Even one more thing which works only with SRC_URI and is broken by git fetch is using Tor:

https://wiki.gentoo.org/wiki/Tor#Portage

People who value privacy or want to hide from their ISP/regime/hackers what OS/packages/versions they use can only install SRC_URI and not git-fetched packages.

nick87720z commented 6 years ago

I looked for what archive links may be got by various ways. Example with version 27.6.2.

  1. In releases tabs - two entries, automatically created by github by essence: https://github.com/MoonchildProductions/Pale-Moon/archive/27.6.2_Release.tar.gz https://github.com/MoonchildProductions/Pale-Moon/archive/27.6.2_Release.zip

  2. Again from releases page - on sidebar you can see two link: tag-name, linking to tree view for commit, associated with tag. Following this link, then selecting "Clone or download"->"Download ZIP", you will get same link, as by first way. https://github.com/MoonchildProductions/Pale-Moon/archive/27.6.2_Release.zip

  3. Following to commit view, from which in turn - to tree view, and again - "Clone or download"->"Download ZIP". This time archive link is based on commit hash. https://github.com/MoonchildProductions/Pale-Moon/archive/ce6529faeb2f0c11c832a34570c79d04707c3255.zip However, replacing extention to tar.gz also works (though not obvious): https://github.com/MoonchildProductions/Pale-Moon/archive/ce6529faeb2f0c11c832a34570c79d04707c3255.tar.gz

As for as i can understand, in all these cases github doesn't prepare archives, but generates them on demand. Though for release tags... i don't know, it could prepare them as well.

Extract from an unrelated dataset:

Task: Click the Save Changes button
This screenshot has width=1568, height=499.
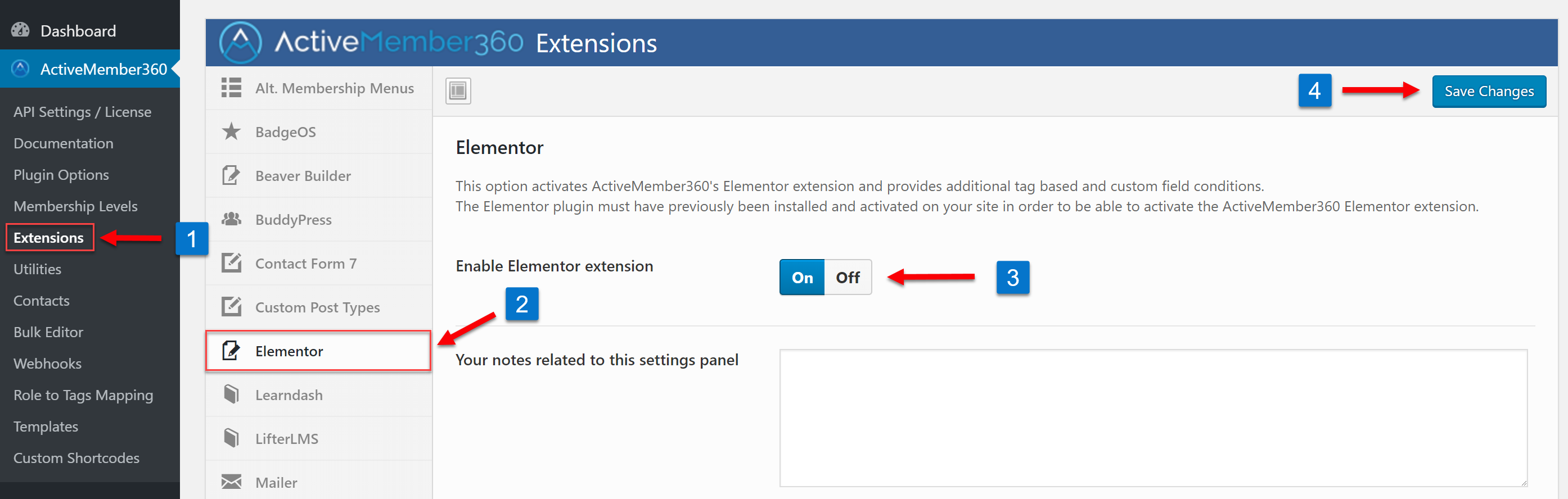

As for as i can understand, these commit/tag-based urls should give same content, as git-checkout.

I don't know, how really releases page is maintained - may be they mark certain tags as releases, or there is some format for tag names.

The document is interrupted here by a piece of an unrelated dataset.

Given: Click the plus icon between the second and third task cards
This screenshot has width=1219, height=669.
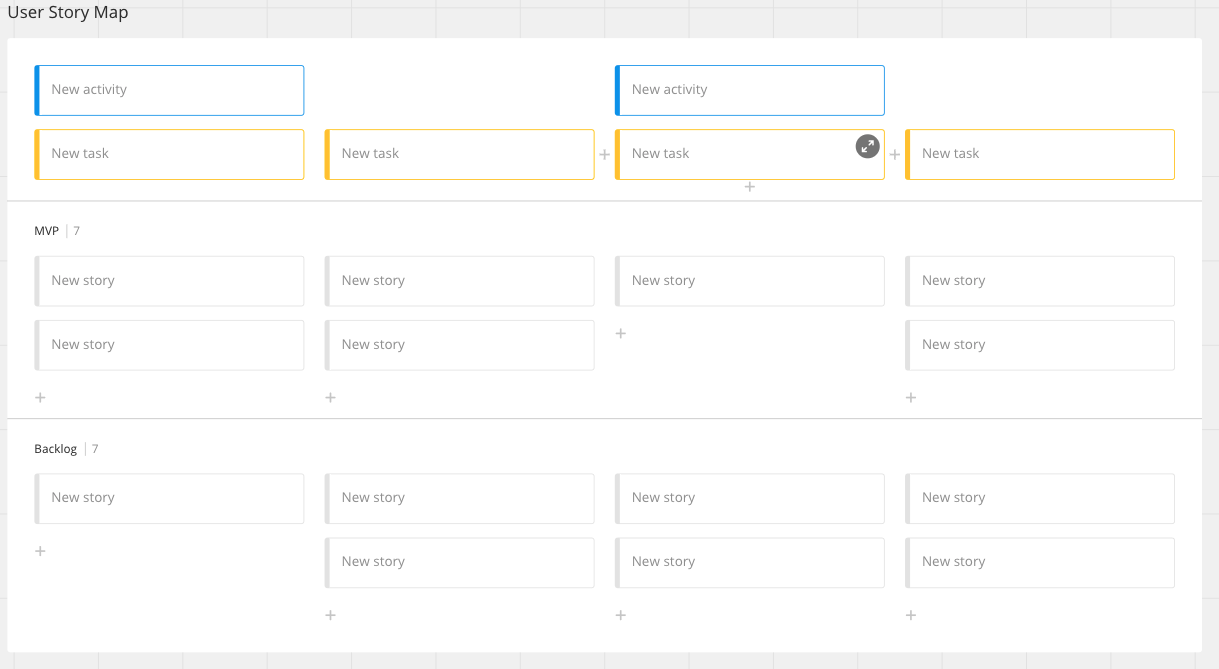Looking at the screenshot, I should [604, 155].
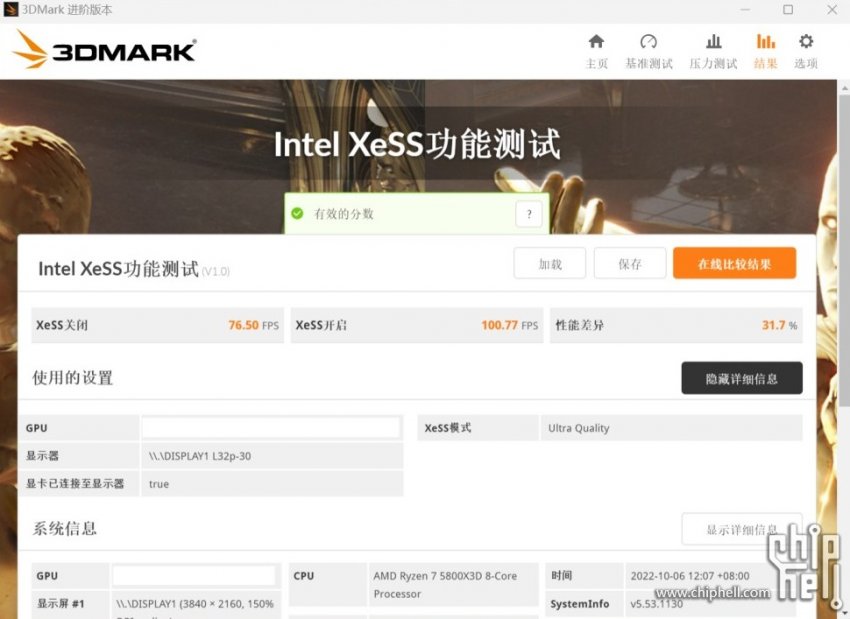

sedimentation-fault commented 4 years ago

In my understanding, there is another problem with using Git fetches:

Suppose I realized that, for some version I installed, something did not go as expected (say, something like this here: https://github.com/deu/palemoon-overlay/issues/81). Also, suppose that this "something" has its root deeply buried into some incompatibility (or whatever else) introduced in the latest Git commits. I do see two directories with current dates in portage's DISTDIR/git3-src/:

MoonchildProductions_Pale-Moon.git
MoonchildProductions_UXP.git

I decide to revert to an older version, for which I know the problem did not occur. But since the ebuilds always fetches the current version of Pale-Moon.git and UXP.git (i.e. since the directories do not contain commit or version information in their names), I lose don't I?

deu commented 4 years ago

@sedimentation-fault No, it doesn't work like that. It doesn't matter what those directories contain at any given time. When you emerge an ebuild for a specific version, it always checkouts and builds the specific version the ebuild specifies, so you don't have to worry on that front.